Iruña Veleia, otra vez y mejor (I)

 

                             Existió el poblamiento desde el Bronce Final, aproximadamente, hasta el siglo V d.C., y después, desde mediados del XIV como Priorato de la Orden de San Juan de Jerusalén. Por todos esos siglos nos hemos movido esta tarde fresca de primavera tras recorrer antes el  precioso lugar y concejo de Nanclares de la Oca, capital del  industrioso y disperso municipio de Iruña de la Oca, con sus bellas, nuevas o renovadas casas, su parque y su inmenso ciprés, el molino, el estanque de las ocas, el Calero, la iglesia de Santa María… y, tras almorzar en el concejo cercano de Víllodas, bajo la Sierra de Bidaia, a orillas del sosegado y abundoso Zadorra, inquieto de azulones voladores, frente a los diez ojos del puente, y, por encima, allí lejos, los campos gualda de colza.

Desde que llegamos a la entrada, es evidente el espolón del oppidum prerromano de Arkiz  y sus defensas naturales en uno de los meandros del Zadorra, la mejor defensa natural,  en tiempos del Bronce Final y del Hierro -del que nos queda la estela del Jinete-, que aprovecharon los romanos y alcanzó su mayor esplendor en la época de los Flavios y en el siglo II, cuando la ciudad es citada por Plinio y Ptolomeo: los venenses, vennenses y velienses (caristios).
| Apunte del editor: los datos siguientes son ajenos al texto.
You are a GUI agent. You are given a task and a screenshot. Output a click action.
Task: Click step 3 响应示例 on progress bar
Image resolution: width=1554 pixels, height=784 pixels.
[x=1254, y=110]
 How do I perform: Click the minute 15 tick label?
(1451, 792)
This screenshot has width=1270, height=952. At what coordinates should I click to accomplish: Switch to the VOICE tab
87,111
Al final del siglo III o principios del siguiente, reducida su superficie urbana, se construyeron las imponentes murallas que, todavía hoy, circundan casi todo el perímetro de la urbe.
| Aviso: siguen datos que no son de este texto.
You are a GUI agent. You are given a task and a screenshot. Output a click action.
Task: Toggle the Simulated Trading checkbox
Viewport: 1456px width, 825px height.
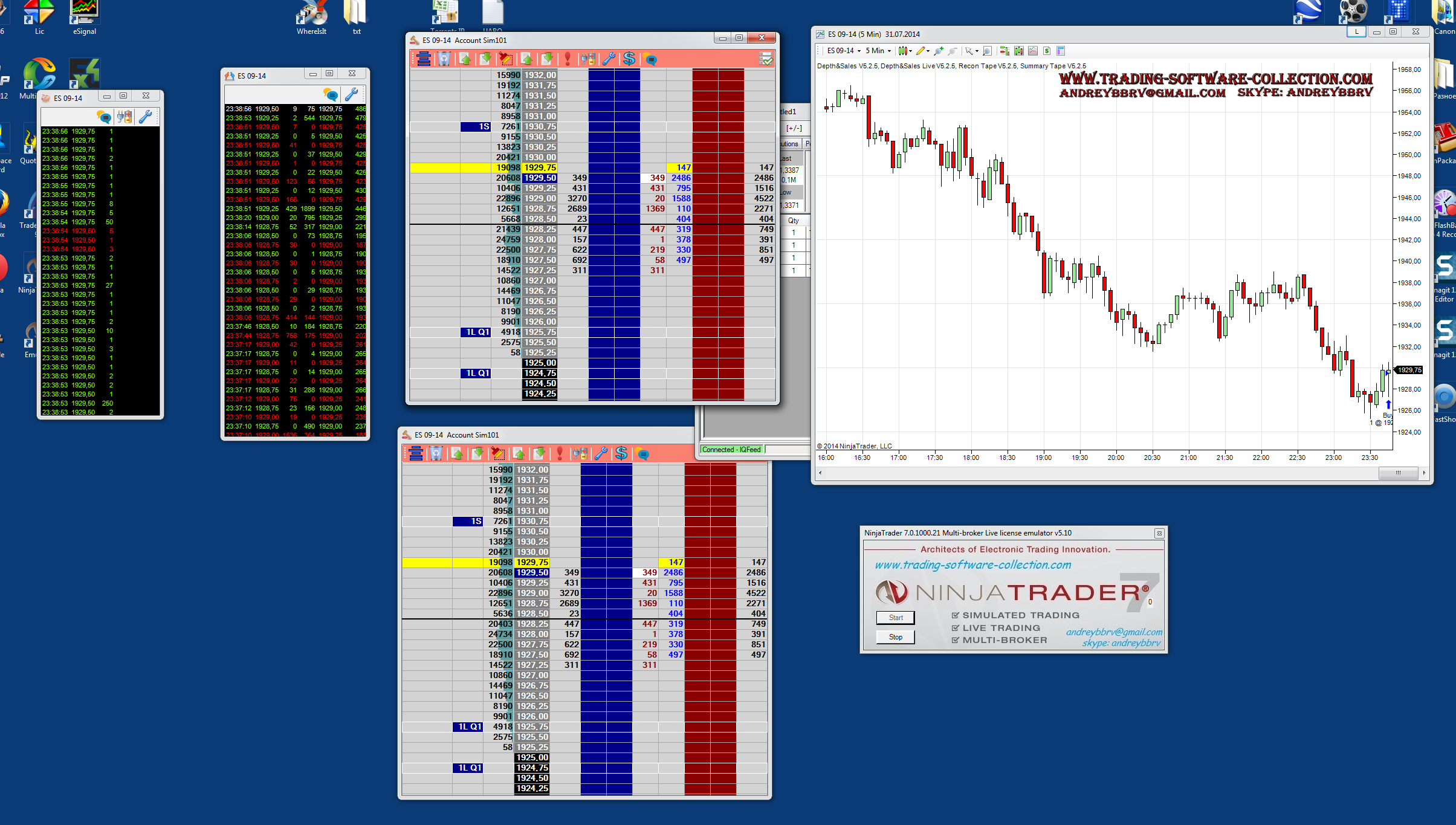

La simpatía de la actual responsable del Centro de Acogida, a la que saludo con un ¡Ave, domina!, respondiendo al ¡Ave, amici! oficial de la Diputación Foral de Álava, dueña del yacimiento, contrasta con la del anterior guardián de hace ya muchos años. El caso es que el yacimiento estaba entonces en cuarentena tras los graves actuaciones de algunos arqueólogos que hicieron el ridículo ante el mundo, por pretenciosos fanáticos y pésimos falseadores, y acabaron, después de mucho tiempo y de enconadas discusiones y acusaciones, incluso entre gentes ilustradas, en manos de la justicia, que castigó, aunque levemente, las fantásticas falsificaciones. No sé si por su apatía o por nuestra desconfianza e ignorancia, vimos el poblado rápidamente y mal, tanto que. tras haberlo visto hoy, llegamos a pensar que solo vimos una parte mínima de lo existente.